• [The records]
##############################
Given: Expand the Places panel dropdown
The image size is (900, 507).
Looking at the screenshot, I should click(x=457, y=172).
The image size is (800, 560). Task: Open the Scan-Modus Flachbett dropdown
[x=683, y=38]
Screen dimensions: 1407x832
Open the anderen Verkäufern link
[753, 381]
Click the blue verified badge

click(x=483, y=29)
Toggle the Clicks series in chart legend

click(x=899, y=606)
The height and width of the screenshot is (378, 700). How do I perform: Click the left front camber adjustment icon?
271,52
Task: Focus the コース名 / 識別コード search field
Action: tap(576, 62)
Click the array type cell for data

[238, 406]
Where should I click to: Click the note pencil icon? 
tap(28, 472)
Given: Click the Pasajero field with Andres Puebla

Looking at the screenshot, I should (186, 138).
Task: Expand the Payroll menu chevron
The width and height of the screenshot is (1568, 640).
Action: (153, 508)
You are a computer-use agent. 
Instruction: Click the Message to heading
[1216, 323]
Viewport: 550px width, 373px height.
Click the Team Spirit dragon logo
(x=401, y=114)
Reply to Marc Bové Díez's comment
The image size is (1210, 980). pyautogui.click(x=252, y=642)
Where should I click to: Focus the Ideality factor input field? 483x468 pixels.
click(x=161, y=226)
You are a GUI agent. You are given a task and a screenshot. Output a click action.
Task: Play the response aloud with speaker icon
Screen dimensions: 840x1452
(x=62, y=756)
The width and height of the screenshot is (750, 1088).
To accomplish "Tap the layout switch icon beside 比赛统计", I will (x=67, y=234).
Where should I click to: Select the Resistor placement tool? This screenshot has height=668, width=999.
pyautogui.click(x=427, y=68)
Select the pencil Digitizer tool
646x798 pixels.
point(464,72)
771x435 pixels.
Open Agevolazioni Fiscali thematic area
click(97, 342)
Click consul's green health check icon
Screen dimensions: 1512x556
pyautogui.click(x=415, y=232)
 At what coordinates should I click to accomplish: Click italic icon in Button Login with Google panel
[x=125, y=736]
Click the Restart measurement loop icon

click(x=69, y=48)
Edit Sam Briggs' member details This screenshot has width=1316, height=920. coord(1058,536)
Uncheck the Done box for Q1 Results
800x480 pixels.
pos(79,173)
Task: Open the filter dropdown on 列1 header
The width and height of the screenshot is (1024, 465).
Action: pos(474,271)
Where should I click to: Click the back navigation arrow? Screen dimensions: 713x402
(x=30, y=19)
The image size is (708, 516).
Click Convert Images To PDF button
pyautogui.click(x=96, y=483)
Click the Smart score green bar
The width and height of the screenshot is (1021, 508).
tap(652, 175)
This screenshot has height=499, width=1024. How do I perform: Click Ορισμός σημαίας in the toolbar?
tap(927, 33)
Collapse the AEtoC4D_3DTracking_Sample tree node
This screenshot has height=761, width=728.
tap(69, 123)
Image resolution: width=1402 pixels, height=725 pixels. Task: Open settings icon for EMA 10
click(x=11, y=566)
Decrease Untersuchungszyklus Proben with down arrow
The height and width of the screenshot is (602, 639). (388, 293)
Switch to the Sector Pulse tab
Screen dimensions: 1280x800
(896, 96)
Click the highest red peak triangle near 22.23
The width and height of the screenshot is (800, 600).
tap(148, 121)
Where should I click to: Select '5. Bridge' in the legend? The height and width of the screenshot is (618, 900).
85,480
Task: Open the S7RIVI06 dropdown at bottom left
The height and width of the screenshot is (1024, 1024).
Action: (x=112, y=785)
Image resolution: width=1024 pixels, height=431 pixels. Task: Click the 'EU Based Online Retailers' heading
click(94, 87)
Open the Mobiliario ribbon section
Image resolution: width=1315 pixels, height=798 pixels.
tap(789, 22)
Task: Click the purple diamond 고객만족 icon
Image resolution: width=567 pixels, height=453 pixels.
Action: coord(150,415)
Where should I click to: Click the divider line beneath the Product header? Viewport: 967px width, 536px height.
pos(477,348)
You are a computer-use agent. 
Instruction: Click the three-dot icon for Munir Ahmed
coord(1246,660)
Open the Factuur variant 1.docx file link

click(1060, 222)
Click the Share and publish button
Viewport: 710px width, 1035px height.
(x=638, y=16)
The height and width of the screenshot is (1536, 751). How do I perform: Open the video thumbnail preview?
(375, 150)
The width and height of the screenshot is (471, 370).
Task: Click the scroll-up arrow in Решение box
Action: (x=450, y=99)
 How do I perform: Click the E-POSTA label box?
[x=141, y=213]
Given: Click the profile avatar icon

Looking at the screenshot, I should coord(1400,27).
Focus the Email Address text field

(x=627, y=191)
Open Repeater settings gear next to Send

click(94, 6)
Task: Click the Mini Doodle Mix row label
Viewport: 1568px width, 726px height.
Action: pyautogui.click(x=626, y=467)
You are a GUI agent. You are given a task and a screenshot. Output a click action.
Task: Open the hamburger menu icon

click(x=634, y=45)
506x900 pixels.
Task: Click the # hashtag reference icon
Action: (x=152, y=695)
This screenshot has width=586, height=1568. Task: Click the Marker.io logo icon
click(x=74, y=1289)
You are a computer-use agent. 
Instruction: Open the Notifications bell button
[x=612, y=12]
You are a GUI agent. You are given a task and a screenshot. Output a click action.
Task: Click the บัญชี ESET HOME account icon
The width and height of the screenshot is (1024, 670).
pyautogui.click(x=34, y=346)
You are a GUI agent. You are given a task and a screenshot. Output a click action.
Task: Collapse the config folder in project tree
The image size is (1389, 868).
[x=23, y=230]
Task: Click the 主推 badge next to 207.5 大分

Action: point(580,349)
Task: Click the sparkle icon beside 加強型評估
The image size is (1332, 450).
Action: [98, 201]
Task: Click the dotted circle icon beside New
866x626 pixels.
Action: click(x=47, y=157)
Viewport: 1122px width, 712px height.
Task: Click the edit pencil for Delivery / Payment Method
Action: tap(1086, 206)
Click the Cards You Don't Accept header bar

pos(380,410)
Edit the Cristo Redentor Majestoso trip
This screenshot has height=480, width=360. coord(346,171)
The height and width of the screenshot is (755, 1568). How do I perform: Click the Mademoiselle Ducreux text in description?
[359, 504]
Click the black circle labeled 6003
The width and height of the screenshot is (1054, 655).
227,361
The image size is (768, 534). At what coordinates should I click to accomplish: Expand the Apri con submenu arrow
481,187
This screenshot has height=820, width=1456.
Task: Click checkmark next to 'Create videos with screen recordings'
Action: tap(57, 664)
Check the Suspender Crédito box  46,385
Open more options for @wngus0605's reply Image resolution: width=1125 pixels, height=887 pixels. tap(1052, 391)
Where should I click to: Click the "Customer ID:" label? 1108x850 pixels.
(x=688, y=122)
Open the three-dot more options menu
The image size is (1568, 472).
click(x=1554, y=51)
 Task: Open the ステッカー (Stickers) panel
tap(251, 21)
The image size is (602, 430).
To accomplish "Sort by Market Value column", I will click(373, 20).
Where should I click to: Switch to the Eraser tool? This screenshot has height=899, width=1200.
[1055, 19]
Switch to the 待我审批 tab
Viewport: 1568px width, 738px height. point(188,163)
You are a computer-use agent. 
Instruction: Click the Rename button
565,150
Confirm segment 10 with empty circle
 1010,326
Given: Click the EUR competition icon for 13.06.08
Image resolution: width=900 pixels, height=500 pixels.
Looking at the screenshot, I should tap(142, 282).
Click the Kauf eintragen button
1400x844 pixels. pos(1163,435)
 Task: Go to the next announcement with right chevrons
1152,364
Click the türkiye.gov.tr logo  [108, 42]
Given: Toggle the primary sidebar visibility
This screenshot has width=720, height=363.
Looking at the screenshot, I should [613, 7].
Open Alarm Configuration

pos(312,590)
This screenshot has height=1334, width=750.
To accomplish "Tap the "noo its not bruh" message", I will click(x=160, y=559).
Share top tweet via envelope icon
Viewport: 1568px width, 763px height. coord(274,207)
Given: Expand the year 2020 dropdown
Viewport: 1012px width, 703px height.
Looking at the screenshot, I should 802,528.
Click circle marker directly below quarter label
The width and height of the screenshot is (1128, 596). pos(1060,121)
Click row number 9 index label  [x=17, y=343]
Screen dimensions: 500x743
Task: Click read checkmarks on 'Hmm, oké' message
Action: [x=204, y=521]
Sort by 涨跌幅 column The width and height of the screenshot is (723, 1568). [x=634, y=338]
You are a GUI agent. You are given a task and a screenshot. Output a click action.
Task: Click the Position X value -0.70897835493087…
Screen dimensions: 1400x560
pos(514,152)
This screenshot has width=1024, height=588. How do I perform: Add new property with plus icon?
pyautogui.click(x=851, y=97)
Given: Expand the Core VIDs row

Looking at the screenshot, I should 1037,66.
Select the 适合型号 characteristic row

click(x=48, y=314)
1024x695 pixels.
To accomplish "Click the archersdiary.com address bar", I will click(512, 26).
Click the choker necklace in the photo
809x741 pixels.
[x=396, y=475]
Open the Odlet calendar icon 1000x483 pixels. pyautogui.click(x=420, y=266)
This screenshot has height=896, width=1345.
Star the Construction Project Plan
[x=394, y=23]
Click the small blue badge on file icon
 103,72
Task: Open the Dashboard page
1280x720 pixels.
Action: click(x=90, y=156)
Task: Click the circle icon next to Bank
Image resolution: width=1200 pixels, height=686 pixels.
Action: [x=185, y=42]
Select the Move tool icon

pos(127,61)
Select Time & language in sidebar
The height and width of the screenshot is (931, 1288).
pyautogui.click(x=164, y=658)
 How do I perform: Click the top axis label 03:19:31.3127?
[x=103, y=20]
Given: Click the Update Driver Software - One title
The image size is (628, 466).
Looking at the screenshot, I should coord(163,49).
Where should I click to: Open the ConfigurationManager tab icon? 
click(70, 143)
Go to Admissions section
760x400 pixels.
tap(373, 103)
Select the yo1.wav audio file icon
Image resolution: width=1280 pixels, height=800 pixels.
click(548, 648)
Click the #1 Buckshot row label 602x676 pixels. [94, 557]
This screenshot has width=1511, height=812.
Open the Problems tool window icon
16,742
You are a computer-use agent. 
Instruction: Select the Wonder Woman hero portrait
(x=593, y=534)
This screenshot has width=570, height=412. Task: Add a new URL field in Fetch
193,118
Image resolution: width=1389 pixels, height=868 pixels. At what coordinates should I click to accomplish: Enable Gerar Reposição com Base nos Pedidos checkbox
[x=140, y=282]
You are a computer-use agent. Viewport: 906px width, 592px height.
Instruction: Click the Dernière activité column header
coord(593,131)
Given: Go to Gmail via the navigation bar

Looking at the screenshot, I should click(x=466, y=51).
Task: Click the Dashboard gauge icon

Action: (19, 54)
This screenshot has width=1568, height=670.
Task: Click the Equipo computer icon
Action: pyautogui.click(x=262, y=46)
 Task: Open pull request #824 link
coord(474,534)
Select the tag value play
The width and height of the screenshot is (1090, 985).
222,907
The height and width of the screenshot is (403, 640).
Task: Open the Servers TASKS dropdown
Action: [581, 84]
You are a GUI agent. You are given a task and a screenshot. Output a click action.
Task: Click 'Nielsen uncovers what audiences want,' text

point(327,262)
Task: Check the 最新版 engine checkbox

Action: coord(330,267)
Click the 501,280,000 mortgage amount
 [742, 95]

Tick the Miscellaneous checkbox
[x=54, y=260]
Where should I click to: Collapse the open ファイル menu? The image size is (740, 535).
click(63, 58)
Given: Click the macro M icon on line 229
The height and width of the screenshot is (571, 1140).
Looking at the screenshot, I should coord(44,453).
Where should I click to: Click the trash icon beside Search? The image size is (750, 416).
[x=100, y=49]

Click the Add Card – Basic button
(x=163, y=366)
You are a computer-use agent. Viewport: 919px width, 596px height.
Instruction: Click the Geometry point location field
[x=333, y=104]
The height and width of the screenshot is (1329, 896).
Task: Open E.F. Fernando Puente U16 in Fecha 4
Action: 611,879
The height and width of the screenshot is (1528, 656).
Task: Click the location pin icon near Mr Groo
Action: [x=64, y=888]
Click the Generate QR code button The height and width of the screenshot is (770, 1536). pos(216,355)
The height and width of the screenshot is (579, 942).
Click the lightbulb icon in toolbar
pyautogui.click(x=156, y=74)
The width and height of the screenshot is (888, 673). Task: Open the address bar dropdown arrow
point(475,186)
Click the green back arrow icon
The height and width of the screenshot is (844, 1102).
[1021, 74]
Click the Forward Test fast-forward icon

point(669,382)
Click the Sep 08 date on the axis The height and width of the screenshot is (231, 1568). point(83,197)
##############################
• [Exercise]
Pull out every line in the material above where "Sort" occurs.

• [Completed task]
To accomplish "Sort by Market Value column", I will click(373, 20).
Sort by 涨跌幅 column The width and height of the screenshot is (723, 1568). [x=634, y=338]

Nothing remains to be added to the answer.